== EXCERTO DO DOCUMENTO
Aslan Karatsev tem 27 anos e é o jogador sensação desta edição do Australian Open. Nascido em Vladikavkaz, a poucas dezenas de quilómetros da fronteira com a Geórgia, o russo já tinha dado nas vistas na segunda metade da temporada de 2020, mas foi ao chegar aos oitavos de final em Melbourne que se apresentou às grandes audiências. O sucesso é alcançado com a ajuda do preparador físico português Luís Lopes e esta é a história de como tudo começou e continua a acontecer — à distância.
“Conheci o Aslan em dezembro de 2019, quando ele veio ao Qatar jogar torneios Future, e começámos a trabalhar juntos nessa altura”, contou ao Raquetc o português, que se licenciou em Ciências do Desporto na Faculdade de Motricidade Humana, teve o primeiro desafio como preparador físico na Team Lagos e depois no Centro de Alto Rendimento da Federação Portuguesa de Ténis e no CIF, de onde partiu rumo a Doha para uma experiência de um ano (em 2007-2008). Seguiu-se, em 2014, a que o fez voltar e ficar na capital do Qatar: é o Head Fitness Coach da federação local e trabalha com a equipa da Taça Davis e os jogadores sub 18 e 16.
Desde o início que o trabalho de Luís Lopes com Aslan Karatsev é feito com recurso à tecnologia, através de várias vídeo-chamadas, e com um acompanhamento à distância de encontros em vários países e fusos horários: “A ideia é tentar substituir o melhor possível o trabalho presencial e fazemos esse trabalho diariamente, quer seja em semanas de treino ou de competição. Em função do momento da época treinamos uma ou duas vezes por dia e durante as semanas de competição preparamos os jogos diariamente. Se por algum motivo o Aslan ficar fora da competição, aproveitamos esse período de treino para implementar blocos de treino e continuarmos o processo. Tem corrido bastante bem.”
E tem mesmo: desde que o circuito mundial masculino foi retomado, em agosto de 2020, Aslan Karatsev só sabe quebrar barreiras. Logo na primeira semana jogou a primeira final da semana em torneios do circuito Challenger, em Praga, onde só perdeu para Stan Wawrinka e depois de derrotar dois jogadores do top 100 mundial (Jiri Vesely, na segunda ronda, e Pierre-Hugues Herbert, nas meias-finais). Na semana seguinte foi um passo mais longe e conquistou o segundo torneio organizado na capital checa, sucesso que repetiu oito dias mais tarde, em Ostrava.
Com três finais em torneios do circuito secundário, o russo saltou para outro patamar e foi até Paris jogar o qualifying de Roland-Garros. Foi travado, mas só na ronda de acesso e pelo norte-americano Sebastian Korda, que chegou aos oitavos de final e entretanto já jogou uma final ATP.
Na reta final da temporada, Karatsev aproveitou o wild card para chegar à segunda ronda do ATP 500 de São Petersburgo e só perdeu para o compatriota Karen Khachanov em três sets. Logo depois, passou o qualifying em Nur-Sultan, no Cazaquistão, e ainda atingiu a segunda eliminatória de ATP 250 de Sófia, na Bulgária.
====
== BLOCO DE DADOS
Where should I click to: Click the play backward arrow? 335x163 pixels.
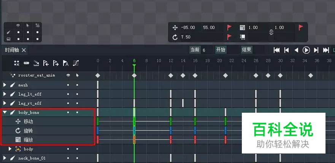(296, 50)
====
Pode prosseguir o texto sobre Aslan Karatsev e o preparador físico Luís Lopes a partir da última frase apresentada?

### RESPOSTA ESCRITA
Fast forward para o início de 2021 e mais um momento de glória: de regresso a Doha (há coincidências felizes), passou as três rondas do qualifying do Australian Open para chegar pela primeira vez ao quadro principal de um torneio do Grand Slam e um mês depois está nos oitavos de final, após vitórias sobre Gianluca Mager, Egor Gerasimov e Diego Schwartzman, número oito do mundo, sempre em três sets. Na madrugada deste domingo segue-se Félix Auger-Aliassime e independentemente do que aconteça já tem assegurada a estreia no top 100 (pelo menos 85.º), quando há um ano era o 297.º.
“Procuro sempre que o trabalho que realizo com qualquer atleta seja específico para as necessidades de cada um. No caso do Aslan, é um atleta muito forte e uma das principais preocupações que temos é mantê-lo o mais simétrico e equilibrado possível. Há um cuidado diário com rotinas preventivas e protetoras para que ele se mantenha o mais saudável possível do ponto de vista da prevenção de lesões”, explicou o especialista português.
“Durante a pré-temporada procurámos potenciar a capacidade de resistência dele para que possa enfrentar da melhor forma possível todos os desafios. Fez uma pré-temporada muito boa em dezembro e já tinha feito uma preparação muito boa durante o confinamento, entre junho até regressar à competição em agosto”, acrescentou Luís Lopes, que só tem elogios a partilhar sobre a nova sensação do ténis russo: “É um atleta exemplar na sua dedicação, na forma como se entrega ao treino. Ouve e acima de tudo garante uma qualidade média diária elevada no seu trabalho, o que é uma grande mais valia”.
Mas como é, afinal, trabalhar à distância com um atleta profissional e o que é que isso implica?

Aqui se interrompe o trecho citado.